Hamilton parte da un punto fermo: oggi la macchina parlava la sua lingua.
«Nel complesso è stata una buona sessione e mi sono sentito a mio agio in macchina, soprattutto durante la Q2 e nel primo giro della Q3».
La chiave è stata una modifica tecnica fatta poco prima della qualifica, un dettaglio che ha cambiato il comportamento della SF-26.
«Abbiamo apportato una piccola modifica prima delle qualifiche che ha funzionato bene e il team ha fatto un ottimo lavoro nel migliorare la vettura nel corso della sessione».
La progressione è stata costante: più giri, più fiducia, più precisione. Solo l’ultimo tentativo del Q3 non ha restituito ciò che cercava:
«L'ultimo giro non è andato proprio come volevo, ma stiamo facendo progressi e sono fiducioso che potremo continuare a muoverci nella giusta direzione».
È un Hamilton lucido e concreto, che guarda oltre il singolo risultato e vede una Ferrari finalmente più viva e prevedibile.
Il meteo di Montréal resta la grande variabile del weekend.

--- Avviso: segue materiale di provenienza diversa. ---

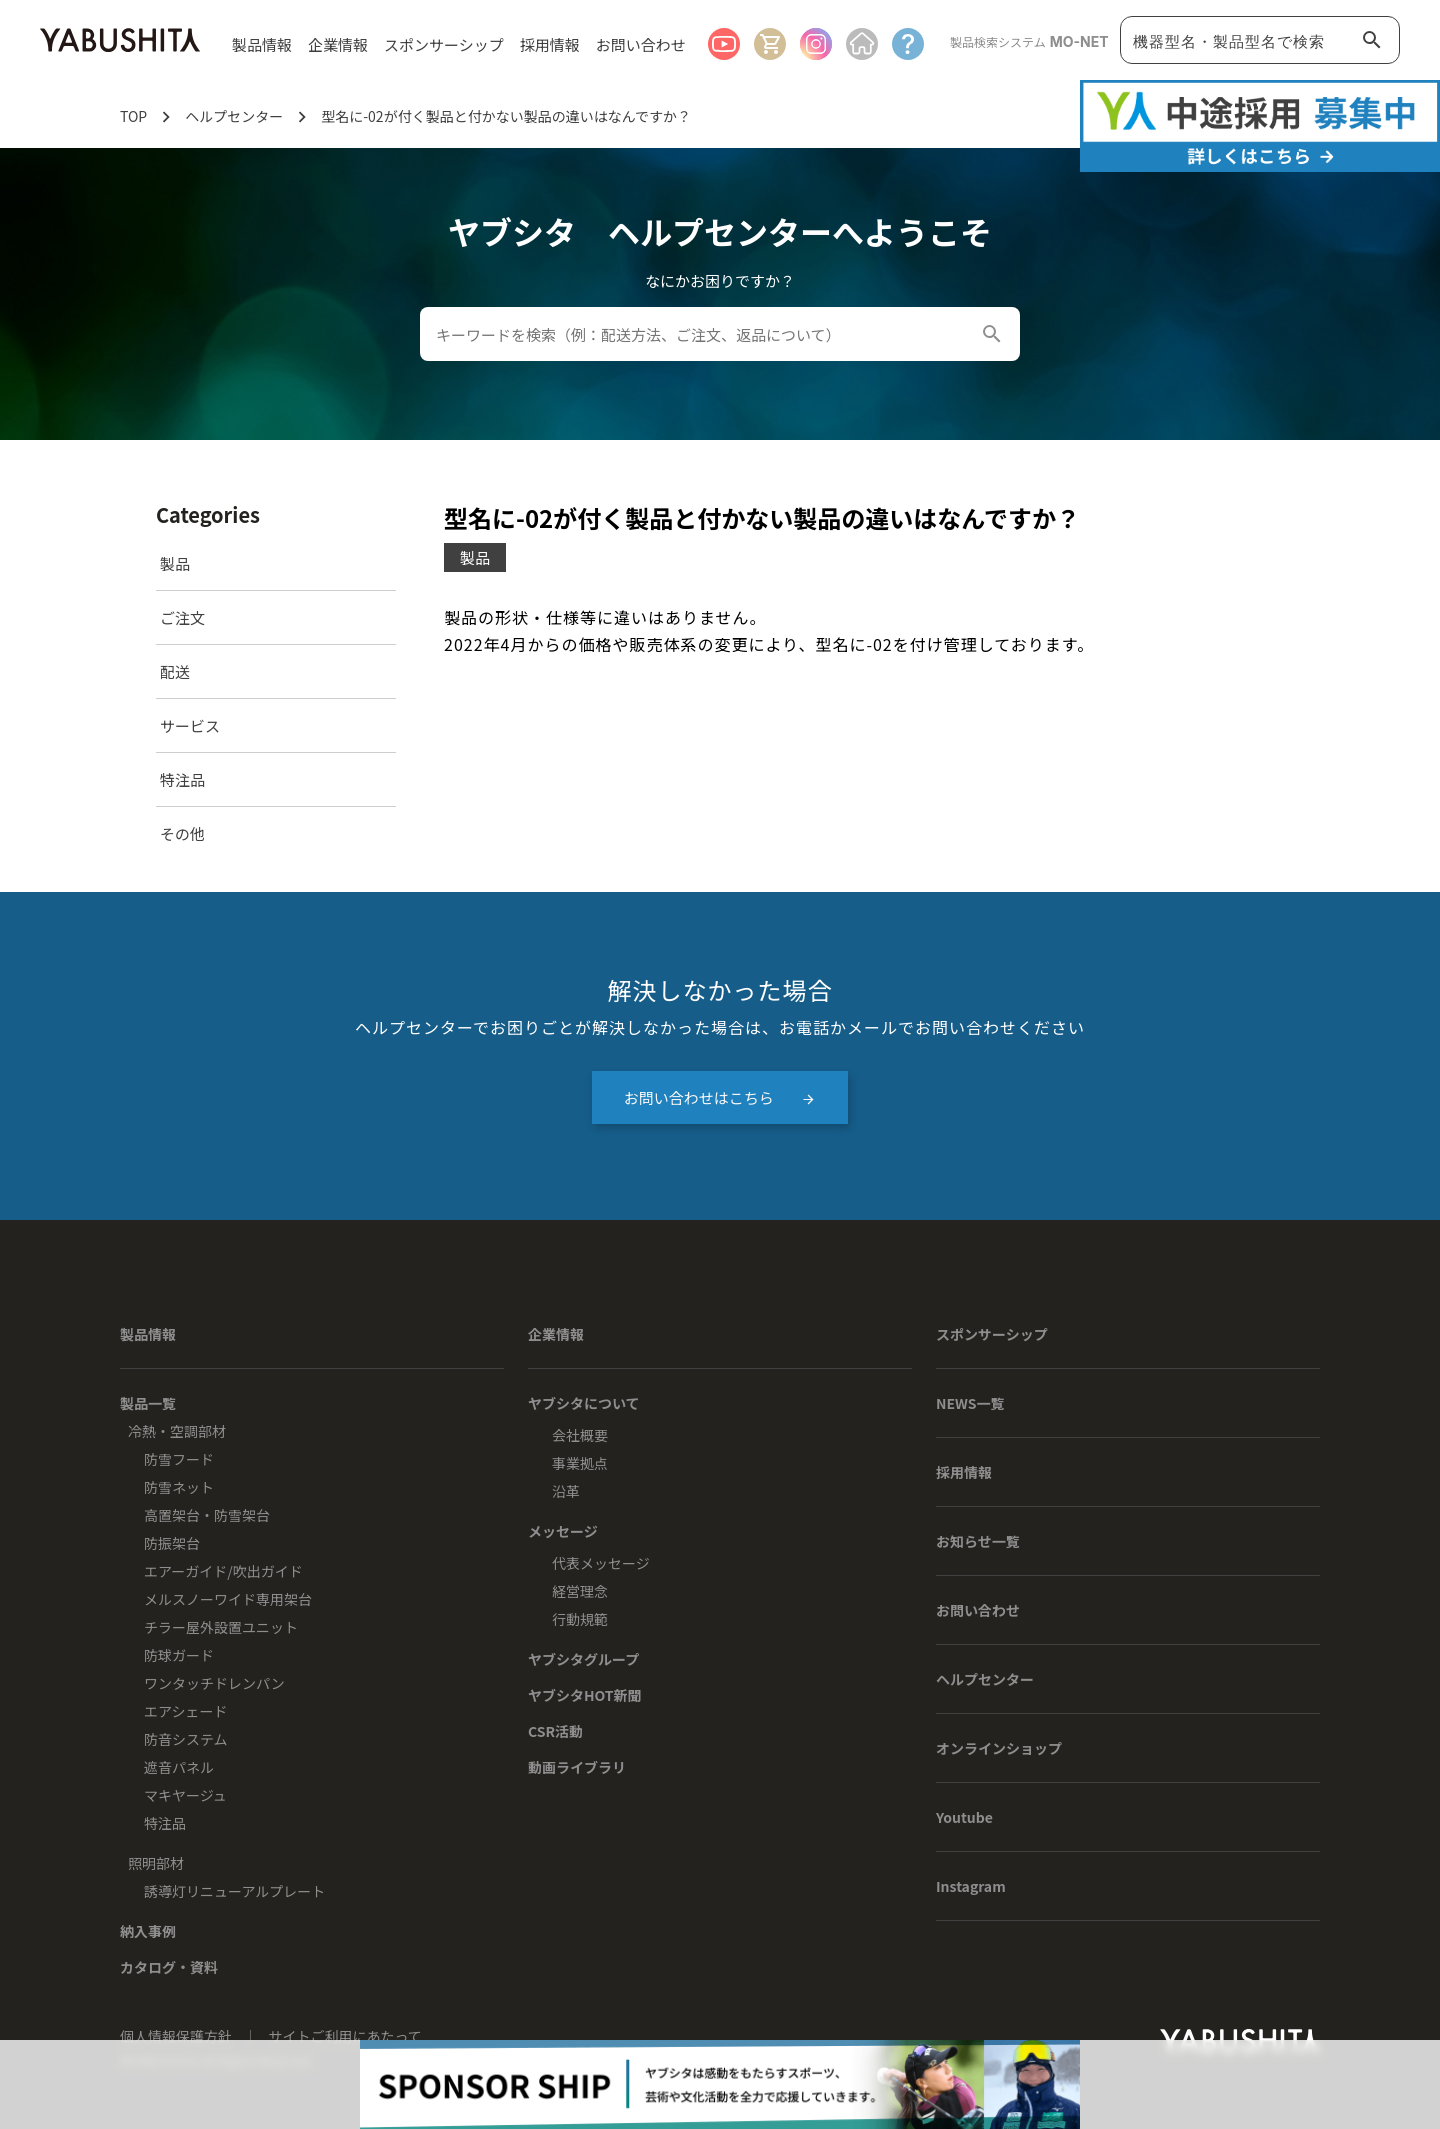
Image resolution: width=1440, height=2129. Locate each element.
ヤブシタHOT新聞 (585, 1695)
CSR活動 (555, 1731)
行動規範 (580, 1619)
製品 (175, 563)
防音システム (186, 1739)
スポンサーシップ (444, 44)
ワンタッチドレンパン (214, 1683)
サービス (190, 725)
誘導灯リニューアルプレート (234, 1891)
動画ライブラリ (577, 1767)
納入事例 (148, 1931)
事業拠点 (580, 1463)
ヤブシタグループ (583, 1659)
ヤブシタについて (584, 1403)
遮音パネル (179, 1767)
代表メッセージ (601, 1563)
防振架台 (172, 1543)
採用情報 (550, 44)
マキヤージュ (185, 1795)
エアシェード (185, 1711)
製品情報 (148, 1334)
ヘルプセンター (985, 1679)
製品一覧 (148, 1403)
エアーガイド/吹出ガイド (223, 1571)
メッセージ (563, 1531)
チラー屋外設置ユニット (221, 1627)
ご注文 (182, 617)
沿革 (566, 1491)
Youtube (964, 1817)
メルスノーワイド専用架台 (228, 1599)
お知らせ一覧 (978, 1541)
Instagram (971, 1886)
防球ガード (179, 1655)
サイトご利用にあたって (345, 2036)
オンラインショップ (999, 1748)
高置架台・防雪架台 (207, 1515)
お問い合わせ (641, 44)
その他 (182, 833)
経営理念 (580, 1591)
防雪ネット (179, 1487)
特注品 (182, 779)
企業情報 (556, 1334)
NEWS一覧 (970, 1403)
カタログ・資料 (169, 1967)
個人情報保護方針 (177, 2036)
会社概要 (580, 1435)
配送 (175, 671)
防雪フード (179, 1459)
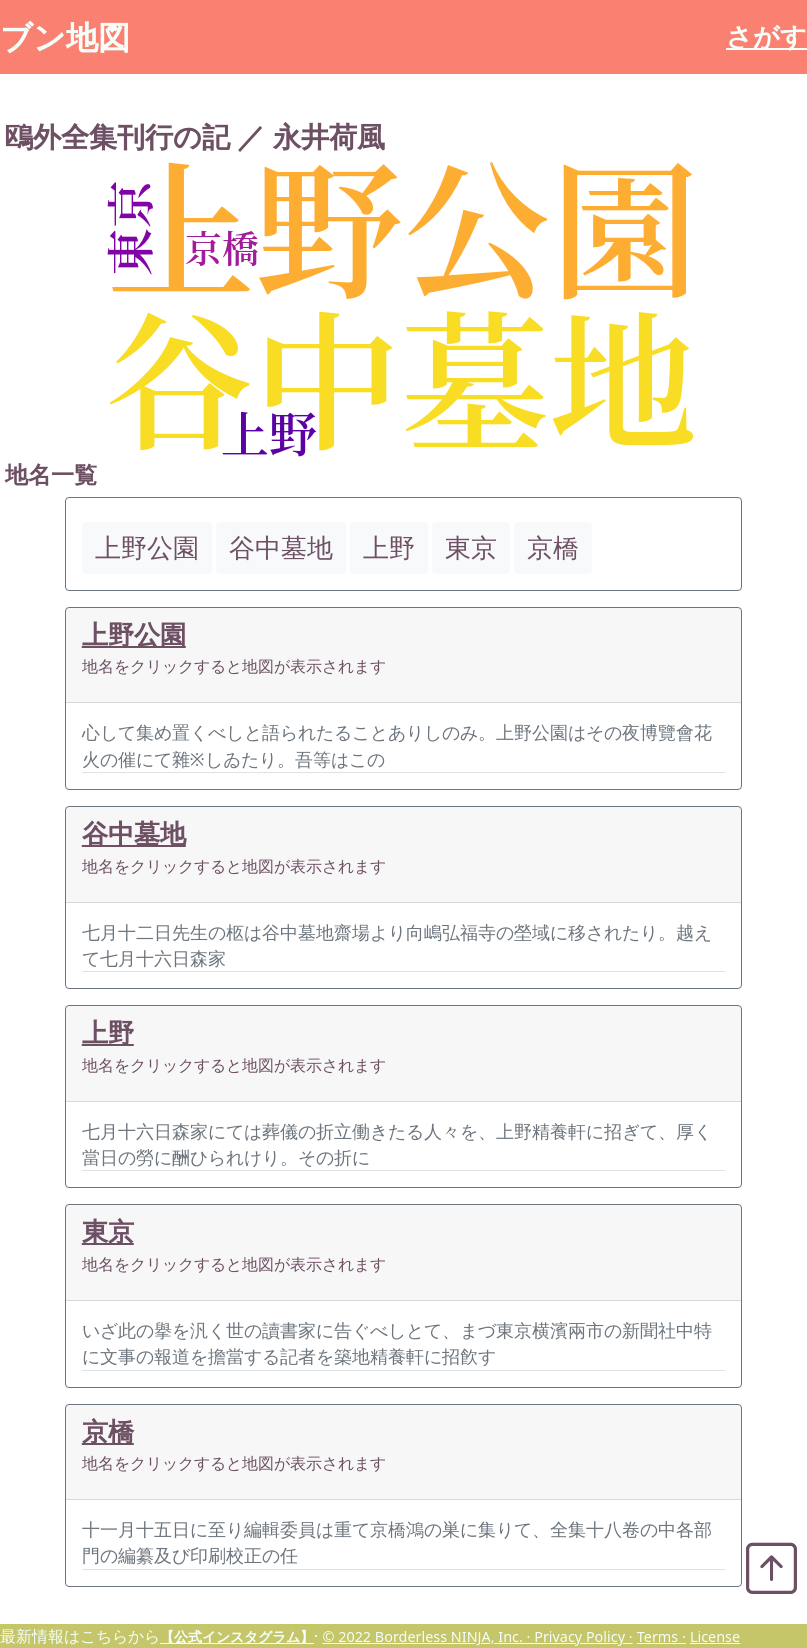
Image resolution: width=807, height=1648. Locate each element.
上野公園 (134, 634)
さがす (766, 36)
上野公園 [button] (147, 547)
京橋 (108, 1431)
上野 (108, 1032)
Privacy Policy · (583, 1636)
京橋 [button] (553, 547)
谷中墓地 (134, 833)
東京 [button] (471, 547)
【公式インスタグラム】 (237, 1636)
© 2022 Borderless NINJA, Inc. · (428, 1636)
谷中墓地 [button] (281, 547)
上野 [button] (389, 547)
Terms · (661, 1636)
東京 (108, 1231)
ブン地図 (65, 36)
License (715, 1636)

Hamilton lo sa e manda un messaggio chiaro:
«La gara di domani potrebbe essere molto imprevedibile, quindi sarò pronto a sfruttare ogni opportunità».
È la frase di un pilota che sente la Ferrari crescere sotto di lui e che conosce perfettamente il valore dell’esperienza quando le condizioni diventano miste e caotiche.
Hamilton chiude la qualifica con una certezza: la SF-26 ha finalmente mostrato progressi tangibili.
La fiducia ritrovata tra Q2 e Q3, la modifica che ha funzionato e la sensazione di una vettura più stabile raccontano un sabato in crescita. Domani, con un meteo imprevedibile, Lewis sarà esattamente dove vuole essere: pronto a cogliere tutto ciò che la gara potrà offrirgli.